=== TEXT PASSAGE ===
* BEGIN *
Divine Intervention
“It was an act of God,” is a phrase I hear from time to time. Not from preachers but from landowners, and sometimes their insurance adjusters, trying to avoid liability for injury caused by a natural condition on their land to neighbors.
The question arises: Does a landowner have the duty to remedy a natural condition of land to prevent harm to his or her neighbors? A look back in recent legal history gives us the answer.
In March 1978, heavy rains triggered a major movement of a landslide on a Malibu property owned by the Adamson Companies. The landslide had been evident since the area was first developed in the early 1900s. Just downslope of Adamson’s land, Peter Sprecher had a lovely beach front home, which was destroyed by Adamson’s earth movement. The landslide was a natural condition of the land.
Sprecher sued Adamson, and the case eventually made its way to chief justice Rose Bird and the Supremes. Until that time, the traditional rule was that a possessor of land was not liable for harm caused by a natural condition of his land to anyone outside the premises. While the possessor’s liability for harm caused by artificial conditions was determined by ordinary principles of negligence (a duty to act, a negligent act or failure to act, and resulting damage), the common law gave him an absolute immunity from liability for harm caused by conditions considered natural in origin under the traditional pre-Sprecher rule.
No matter how great the harm threatened to his neighbor, or to one passing by, and no matter how small the effort needed to eliminate it, a possessor of land had no duty to remedy natural conditions.
Over time, the law changed. Not surprisingly, it started with cases of fallen trees. In the early (1896) New York case of Gibson v. Denton, the court held a possessor of land liable for damage caused when her decayed tree fell on the home of her neighbor during a storm. After noting that the defendant clearly would be liable for the fall of a dilapidated building, or artificial structure, the court stated that there was ” no good reason why she should not be responsible for the fall of a decayed tree, which she allowed to remain on her premises.”
The courts jettisoned the old common-law rule in its entirety and replaced it with a single duty of reasonable care in the maintenance of property. Nowadays, a possessor of land may be subject to liability for harm caused not just by trees but by any natural condition of the land.
* END *
=== SET PROBLEM ===
Please extend the passage above on landowner liability for natural conditions of land, starting right after its final sentence.

=== DATASET ===
* BEGIN *
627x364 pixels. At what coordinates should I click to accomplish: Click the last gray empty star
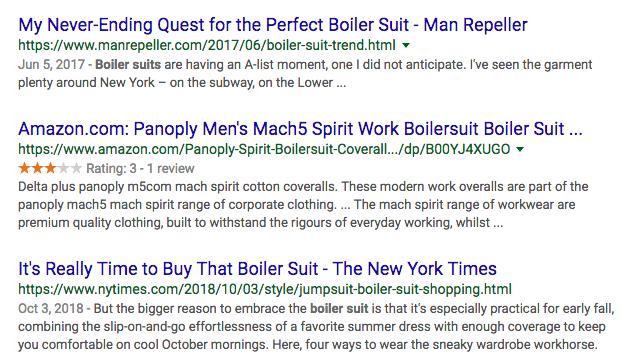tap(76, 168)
* END *
* BEGIN *
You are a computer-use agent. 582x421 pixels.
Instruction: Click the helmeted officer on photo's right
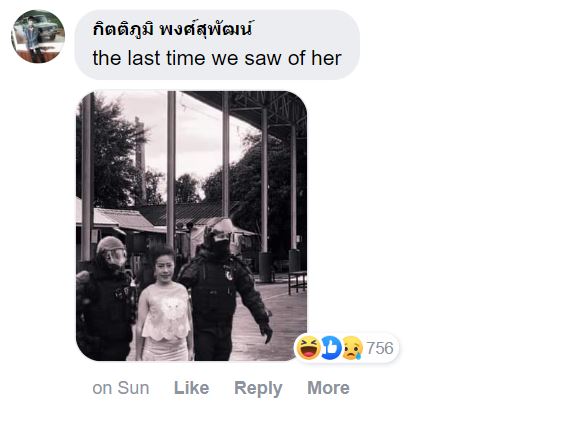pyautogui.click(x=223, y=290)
* END *
* BEGIN *
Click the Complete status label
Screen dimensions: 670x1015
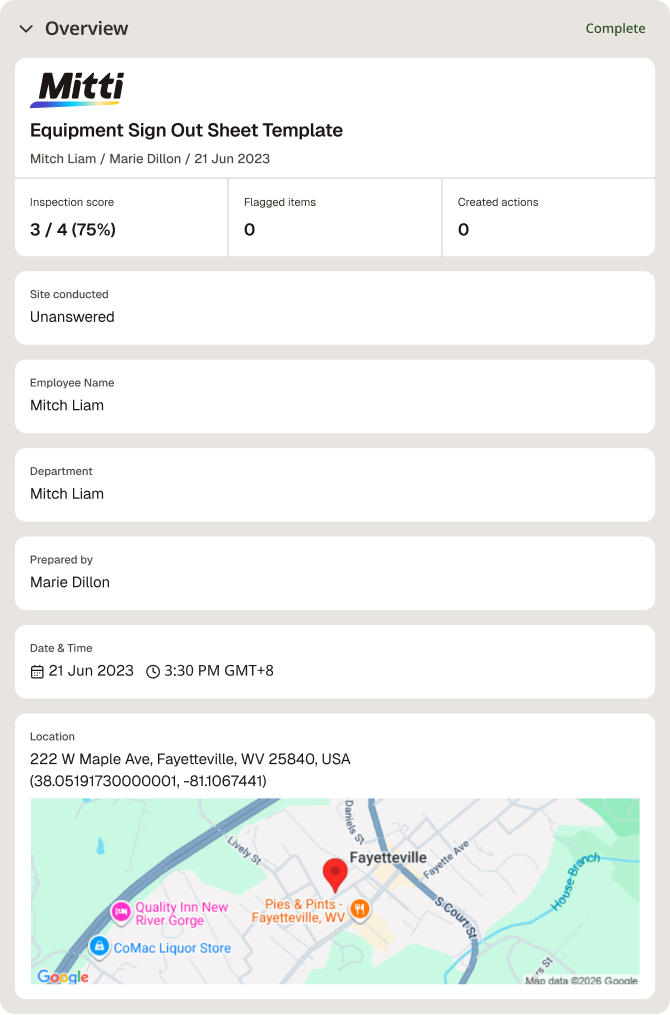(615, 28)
* END *
=== REPLY ===
What guides whether the landowner will be held liable? The question is whether in the management of his property he has acted reasonably under all the circumstances. The major factors are: (1) the likelihood of injury to plaintiff, (2) the probable seriousness of such injury, (3) the burden of reducing or avoiding the risk, (4) the location of the land, and (5) the possessor’s degree of control over the risk-creating condition. All these factors apply not just to trees but to other natural features of land.
The modern rule doesn’t only apply in urban and suburban areas. Rather, the duty of reasonable care for the protection of those outside the premises against natural conditions applies even in rural areas.
In other words, you can’t just let nature take its course. Where a planted tree has become dangerous to adjoining land, and causes harm, the fault lies not in the planting of the tree but in permitting it to remain after it has become unsafe.
Historically, the consideration most frequently invoked to support the rule of nonliability for natural conditions was that one should not be obligated to undertake affirmative conduct to aid or protect others. This doctrine rested on the common law distinction between the infliction of harm and the failure to prevent it, or misfeasance versus nonfeasance. Liability for nonfeasance, or the failure to take affirmative action, was ordinarily imposed only where some special relationship existed between the plaintiff and defendant.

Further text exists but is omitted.